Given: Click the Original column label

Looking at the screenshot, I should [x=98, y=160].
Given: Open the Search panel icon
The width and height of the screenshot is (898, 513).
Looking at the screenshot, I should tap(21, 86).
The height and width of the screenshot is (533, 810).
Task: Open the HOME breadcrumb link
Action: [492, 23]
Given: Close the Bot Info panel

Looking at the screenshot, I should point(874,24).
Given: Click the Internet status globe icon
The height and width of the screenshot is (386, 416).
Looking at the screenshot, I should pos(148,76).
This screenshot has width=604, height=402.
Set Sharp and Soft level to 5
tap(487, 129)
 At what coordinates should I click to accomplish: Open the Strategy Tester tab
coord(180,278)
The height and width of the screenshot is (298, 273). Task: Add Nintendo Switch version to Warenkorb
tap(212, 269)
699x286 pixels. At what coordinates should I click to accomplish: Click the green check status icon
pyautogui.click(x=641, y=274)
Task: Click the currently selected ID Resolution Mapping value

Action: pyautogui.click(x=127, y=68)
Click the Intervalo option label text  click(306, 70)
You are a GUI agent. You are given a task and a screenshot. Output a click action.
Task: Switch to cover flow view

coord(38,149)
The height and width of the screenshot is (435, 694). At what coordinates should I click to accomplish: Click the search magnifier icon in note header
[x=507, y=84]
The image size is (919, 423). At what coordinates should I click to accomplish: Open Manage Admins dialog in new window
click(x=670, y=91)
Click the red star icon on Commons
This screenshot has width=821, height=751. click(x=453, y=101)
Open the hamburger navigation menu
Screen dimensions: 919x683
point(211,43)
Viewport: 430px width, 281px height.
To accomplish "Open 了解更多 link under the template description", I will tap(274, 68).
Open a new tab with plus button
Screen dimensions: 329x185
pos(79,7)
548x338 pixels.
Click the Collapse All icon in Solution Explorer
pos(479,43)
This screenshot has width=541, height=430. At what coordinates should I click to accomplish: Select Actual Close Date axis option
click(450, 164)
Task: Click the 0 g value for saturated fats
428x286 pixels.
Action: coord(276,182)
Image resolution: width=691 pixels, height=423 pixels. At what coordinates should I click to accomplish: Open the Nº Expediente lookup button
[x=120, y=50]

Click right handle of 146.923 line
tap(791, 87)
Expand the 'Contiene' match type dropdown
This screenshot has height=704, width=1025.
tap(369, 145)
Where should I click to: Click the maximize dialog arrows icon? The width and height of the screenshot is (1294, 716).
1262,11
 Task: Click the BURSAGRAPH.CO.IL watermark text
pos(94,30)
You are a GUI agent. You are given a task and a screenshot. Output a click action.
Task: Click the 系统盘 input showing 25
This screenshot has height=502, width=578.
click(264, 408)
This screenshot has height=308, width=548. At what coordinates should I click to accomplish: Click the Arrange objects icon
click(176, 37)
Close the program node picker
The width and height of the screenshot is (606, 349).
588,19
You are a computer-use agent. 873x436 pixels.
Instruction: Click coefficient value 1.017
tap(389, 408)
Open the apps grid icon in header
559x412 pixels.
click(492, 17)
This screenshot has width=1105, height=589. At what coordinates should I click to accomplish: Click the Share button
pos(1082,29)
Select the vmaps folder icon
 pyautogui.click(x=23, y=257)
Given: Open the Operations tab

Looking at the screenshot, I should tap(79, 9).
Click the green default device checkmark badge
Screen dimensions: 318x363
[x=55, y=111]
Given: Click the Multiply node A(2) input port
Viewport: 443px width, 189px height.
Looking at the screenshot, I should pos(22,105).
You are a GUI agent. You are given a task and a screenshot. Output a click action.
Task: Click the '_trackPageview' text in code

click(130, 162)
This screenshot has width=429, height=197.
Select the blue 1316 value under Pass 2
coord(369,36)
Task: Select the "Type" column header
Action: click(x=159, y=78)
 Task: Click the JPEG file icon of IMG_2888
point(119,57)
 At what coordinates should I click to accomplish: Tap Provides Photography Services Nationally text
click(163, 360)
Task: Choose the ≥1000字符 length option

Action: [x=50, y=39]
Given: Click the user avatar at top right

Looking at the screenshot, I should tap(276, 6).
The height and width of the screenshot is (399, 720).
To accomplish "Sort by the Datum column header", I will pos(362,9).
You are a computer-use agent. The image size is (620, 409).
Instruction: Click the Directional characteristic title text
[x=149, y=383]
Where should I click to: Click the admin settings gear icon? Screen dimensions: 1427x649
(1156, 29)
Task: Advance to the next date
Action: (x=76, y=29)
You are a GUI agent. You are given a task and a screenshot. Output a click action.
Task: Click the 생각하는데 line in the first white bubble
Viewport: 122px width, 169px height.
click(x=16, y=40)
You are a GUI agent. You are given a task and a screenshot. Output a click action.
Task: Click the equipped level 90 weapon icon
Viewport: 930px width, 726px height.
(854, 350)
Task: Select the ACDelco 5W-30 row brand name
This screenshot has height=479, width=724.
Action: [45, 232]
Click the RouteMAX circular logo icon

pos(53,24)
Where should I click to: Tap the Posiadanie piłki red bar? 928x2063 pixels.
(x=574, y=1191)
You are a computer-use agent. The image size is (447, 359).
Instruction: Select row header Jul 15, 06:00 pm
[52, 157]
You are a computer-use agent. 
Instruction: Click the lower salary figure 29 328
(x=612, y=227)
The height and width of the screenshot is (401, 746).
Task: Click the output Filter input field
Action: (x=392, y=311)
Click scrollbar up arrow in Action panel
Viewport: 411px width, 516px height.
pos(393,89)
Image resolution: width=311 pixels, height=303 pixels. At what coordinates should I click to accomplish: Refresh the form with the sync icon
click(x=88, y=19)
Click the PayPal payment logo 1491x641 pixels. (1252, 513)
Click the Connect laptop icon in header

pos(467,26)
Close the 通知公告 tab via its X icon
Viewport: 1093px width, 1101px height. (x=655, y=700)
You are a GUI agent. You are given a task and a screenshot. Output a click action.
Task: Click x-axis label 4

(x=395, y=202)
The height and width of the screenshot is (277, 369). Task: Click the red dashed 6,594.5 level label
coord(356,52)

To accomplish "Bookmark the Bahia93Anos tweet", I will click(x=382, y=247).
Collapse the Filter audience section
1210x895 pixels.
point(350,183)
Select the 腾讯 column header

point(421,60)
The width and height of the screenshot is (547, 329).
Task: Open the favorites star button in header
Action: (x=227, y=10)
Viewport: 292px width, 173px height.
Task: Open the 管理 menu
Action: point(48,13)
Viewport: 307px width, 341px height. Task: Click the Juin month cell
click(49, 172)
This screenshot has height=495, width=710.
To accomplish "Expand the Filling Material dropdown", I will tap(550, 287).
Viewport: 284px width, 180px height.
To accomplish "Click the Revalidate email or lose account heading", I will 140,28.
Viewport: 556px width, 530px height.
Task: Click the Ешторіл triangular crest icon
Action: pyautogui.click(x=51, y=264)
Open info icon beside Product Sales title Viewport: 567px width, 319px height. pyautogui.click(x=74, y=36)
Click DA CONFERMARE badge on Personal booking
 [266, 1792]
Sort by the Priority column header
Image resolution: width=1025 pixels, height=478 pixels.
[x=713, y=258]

* * *

## EXERCISE BRIEF
Would you return the full set of entries, unchanged in every detail?

## EXERCISE ANSWER
Given: Click the Original column label

Looking at the screenshot, I should [x=98, y=160].
Given: Open the Search panel icon
The width and height of the screenshot is (898, 513).
Looking at the screenshot, I should tap(21, 86).
The height and width of the screenshot is (533, 810).
Task: Open the HOME breadcrumb link
Action: [492, 23]
Given: Close the Bot Info panel

Looking at the screenshot, I should point(874,24).
Given: Click the Internet status globe icon
The height and width of the screenshot is (386, 416).
Looking at the screenshot, I should pos(148,76).
This screenshot has width=604, height=402.
Set Sharp and Soft level to 5
tap(487, 129)
 At what coordinates should I click to accomplish: Open the Strategy Tester tab
coord(180,278)
The height and width of the screenshot is (298, 273). Task: Add Nintendo Switch version to Warenkorb
tap(212, 269)
699x286 pixels. At what coordinates should I click to accomplish: Click the green check status icon
pyautogui.click(x=641, y=274)
Task: Click the currently selected ID Resolution Mapping value

Action: pyautogui.click(x=127, y=68)
Click the Intervalo option label text  click(306, 70)
You are a GUI agent. You are given a task and a screenshot. Output a click action.
Task: Switch to cover flow view

coord(38,149)
The height and width of the screenshot is (435, 694). At what coordinates should I click to accomplish: Click the search magnifier icon in note header
[x=507, y=84]
The image size is (919, 423). At what coordinates should I click to accomplish: Open Manage Admins dialog in new window
click(x=670, y=91)
Click the red star icon on Commons
This screenshot has width=821, height=751. click(x=453, y=101)
Open the hamburger navigation menu
Screen dimensions: 919x683
point(211,43)
Viewport: 430px width, 281px height.
To accomplish "Open 了解更多 link under the template description", I will tap(274, 68).
Open a new tab with plus button
Screen dimensions: 329x185
pos(79,7)
548x338 pixels.
Click the Collapse All icon in Solution Explorer
pos(479,43)
This screenshot has width=541, height=430. At what coordinates should I click to accomplish: Select Actual Close Date axis option
click(450, 164)
Task: Click the 0 g value for saturated fats
428x286 pixels.
Action: coord(276,182)
Image resolution: width=691 pixels, height=423 pixels. At what coordinates should I click to accomplish: Open the Nº Expediente lookup button
[x=120, y=50]

Click right handle of 146.923 line
tap(791, 87)
Expand the 'Contiene' match type dropdown
This screenshot has height=704, width=1025.
tap(369, 145)
Where should I click to: Click the maximize dialog arrows icon? The width and height of the screenshot is (1294, 716).
1262,11
 Task: Click the BURSAGRAPH.CO.IL watermark text
pos(94,30)
You are a GUI agent. You are given a task and a screenshot. Output a click action.
Task: Click the 系统盘 input showing 25
This screenshot has height=502, width=578.
click(264, 408)
This screenshot has height=308, width=548. At what coordinates should I click to accomplish: Click the Arrange objects icon
click(176, 37)
Close the program node picker
The width and height of the screenshot is (606, 349).
588,19
You are a computer-use agent. 873x436 pixels.
Instruction: Click coefficient value 1.017
tap(389, 408)
Open the apps grid icon in header
559x412 pixels.
click(492, 17)
This screenshot has width=1105, height=589. At what coordinates should I click to accomplish: Click the Share button
pos(1082,29)
Select the vmaps folder icon
 pyautogui.click(x=23, y=257)
Given: Open the Operations tab

Looking at the screenshot, I should tap(79, 9).
Click the green default device checkmark badge
Screen dimensions: 318x363
[x=55, y=111]
Given: Click the Multiply node A(2) input port
Viewport: 443px width, 189px height.
Looking at the screenshot, I should pos(22,105).
You are a GUI agent. You are given a task and a screenshot. Output a click action.
Task: Click the '_trackPageview' text in code

click(130, 162)
This screenshot has width=429, height=197.
Select the blue 1316 value under Pass 2
coord(369,36)
Task: Select the "Type" column header
Action: click(x=159, y=78)
 Task: Click the JPEG file icon of IMG_2888
point(119,57)
 At what coordinates should I click to accomplish: Tap Provides Photography Services Nationally text
click(163, 360)
Task: Choose the ≥1000字符 length option

Action: [x=50, y=39]
Given: Click the user avatar at top right

Looking at the screenshot, I should tap(276, 6).
The height and width of the screenshot is (399, 720).
To accomplish "Sort by the Datum column header", I will pos(362,9).
You are a computer-use agent. The image size is (620, 409).
Instruction: Click the Directional characteristic title text
[x=149, y=383]
Where should I click to: Click the admin settings gear icon? Screen dimensions: 1427x649
(1156, 29)
Task: Advance to the next date
Action: (x=76, y=29)
You are a GUI agent. You are given a task and a screenshot. Output a click action.
Task: Click the 생각하는데 line in the first white bubble
Viewport: 122px width, 169px height.
click(x=16, y=40)
You are a GUI agent. You are given a task and a screenshot. Output a click action.
Task: Click the equipped level 90 weapon icon
Viewport: 930px width, 726px height.
(854, 350)
Task: Select the ACDelco 5W-30 row brand name
This screenshot has height=479, width=724.
Action: [45, 232]
Click the RouteMAX circular logo icon

pos(53,24)
Where should I click to: Tap the Posiadanie piłki red bar? 928x2063 pixels.
(x=574, y=1191)
You are a computer-use agent. The image size is (447, 359).
Instruction: Select row header Jul 15, 06:00 pm
[52, 157]
You are a computer-use agent. 
Instruction: Click the lower salary figure 29 328
(x=612, y=227)
The height and width of the screenshot is (401, 746).
Task: Click the output Filter input field
Action: (x=392, y=311)
Click scrollbar up arrow in Action panel
Viewport: 411px width, 516px height.
pos(393,89)
Image resolution: width=311 pixels, height=303 pixels. At what coordinates should I click to accomplish: Refresh the form with the sync icon
click(x=88, y=19)
Click the PayPal payment logo 1491x641 pixels. (1252, 513)
Click the Connect laptop icon in header

pos(467,26)
Close the 通知公告 tab via its X icon
Viewport: 1093px width, 1101px height. (x=655, y=700)
You are a GUI agent. You are given a task and a screenshot. Output a click action.
Task: Click x-axis label 4

(x=395, y=202)
The height and width of the screenshot is (277, 369). Task: Click the red dashed 6,594.5 level label
coord(356,52)

To accomplish "Bookmark the Bahia93Anos tweet", I will click(x=382, y=247).
Collapse the Filter audience section
1210x895 pixels.
point(350,183)
Select the 腾讯 column header

point(421,60)
The width and height of the screenshot is (547, 329).
Task: Open the favorites star button in header
Action: (x=227, y=10)
Viewport: 292px width, 173px height.
Task: Open the 管理 menu
Action: point(48,13)
Viewport: 307px width, 341px height. Task: Click the Juin month cell
click(49, 172)
This screenshot has height=495, width=710.
To accomplish "Expand the Filling Material dropdown", I will tap(550, 287).
Viewport: 284px width, 180px height.
To accomplish "Click the Revalidate email or lose account heading", I will 140,28.
Viewport: 556px width, 530px height.
Task: Click the Ешторіл triangular crest icon
Action: pyautogui.click(x=51, y=264)
Open info icon beside Product Sales title Viewport: 567px width, 319px height. pyautogui.click(x=74, y=36)
Click DA CONFERMARE badge on Personal booking
 [266, 1792]
Sort by the Priority column header
Image resolution: width=1025 pixels, height=478 pixels.
[x=713, y=258]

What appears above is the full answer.